Control vs. Flexibility

Self-directed IRAs and traditional IRAs are both tax-advantaged retirement accounts, but they differ primarily in the investment options available. Traditional IRAs typically limit investments to stocks, bonds, mutual funds, and other publicly traded securities. In contrast, self-directed IRAs allow for a much broader range of alternative investments, including:

  • Real estate (rental properties, commercial real estate, land)

  • Precious metals (gold, silver, platinum)

  • Private equity/lending (invest in private companies, mortgages)

  • Cryptocurrencies

  • Tax liens

  • And more

Key Differences

Investment Control: With a self-directed IRA, the account holder has full control over investment decisions and asset selection. Traditional IRAs are managed by the custodian, limiting investment choices.

Diversification: The expanded investment options in self-directed IRAs enable greater portfolio diversification beyond traditional assets.

Complexity: Self-directed IRAs require more active management and due diligence by the account holder compared to traditional IRAs.

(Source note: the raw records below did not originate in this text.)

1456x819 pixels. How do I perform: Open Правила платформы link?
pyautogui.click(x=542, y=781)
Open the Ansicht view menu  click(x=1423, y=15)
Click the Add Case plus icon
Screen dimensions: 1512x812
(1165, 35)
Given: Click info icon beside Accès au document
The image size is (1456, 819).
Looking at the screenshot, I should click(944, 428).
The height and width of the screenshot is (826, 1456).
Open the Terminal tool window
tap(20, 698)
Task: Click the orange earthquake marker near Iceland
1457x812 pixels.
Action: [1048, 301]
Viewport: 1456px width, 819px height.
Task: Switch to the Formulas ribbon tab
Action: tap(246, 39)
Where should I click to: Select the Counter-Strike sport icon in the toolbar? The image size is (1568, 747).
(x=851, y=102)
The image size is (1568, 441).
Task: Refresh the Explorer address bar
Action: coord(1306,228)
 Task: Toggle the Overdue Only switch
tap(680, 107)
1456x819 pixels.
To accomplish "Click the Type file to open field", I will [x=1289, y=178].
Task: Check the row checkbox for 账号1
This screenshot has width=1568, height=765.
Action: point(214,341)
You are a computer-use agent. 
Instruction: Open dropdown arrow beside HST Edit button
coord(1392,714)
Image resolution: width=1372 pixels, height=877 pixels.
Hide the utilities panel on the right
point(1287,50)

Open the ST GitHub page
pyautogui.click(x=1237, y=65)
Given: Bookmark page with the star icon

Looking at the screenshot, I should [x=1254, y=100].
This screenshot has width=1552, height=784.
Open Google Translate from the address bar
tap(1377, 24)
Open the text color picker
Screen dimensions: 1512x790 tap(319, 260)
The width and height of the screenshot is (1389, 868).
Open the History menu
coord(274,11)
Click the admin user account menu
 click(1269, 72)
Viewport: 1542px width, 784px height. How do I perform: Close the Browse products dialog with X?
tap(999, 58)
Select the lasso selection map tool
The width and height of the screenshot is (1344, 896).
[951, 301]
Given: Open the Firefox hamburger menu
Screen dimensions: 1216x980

Eligibility & Contribution Limits: Both account types follow the same IRS eligibility rules and annual contribution limits based on age and income.

Tax Treatment: Contributions to traditional IRAs are tax-deductible, while Roth IRA contributions are made with after-tax dollars. Qualified withdrawals in retirement are taxed accordingly.

In summary, self-directed IRAs offer more investment flexibility and diversification opportunities but also require greater involvement and responsibility from the account holder. Traditional IRAs provide limited investment options but are generally easier to manage.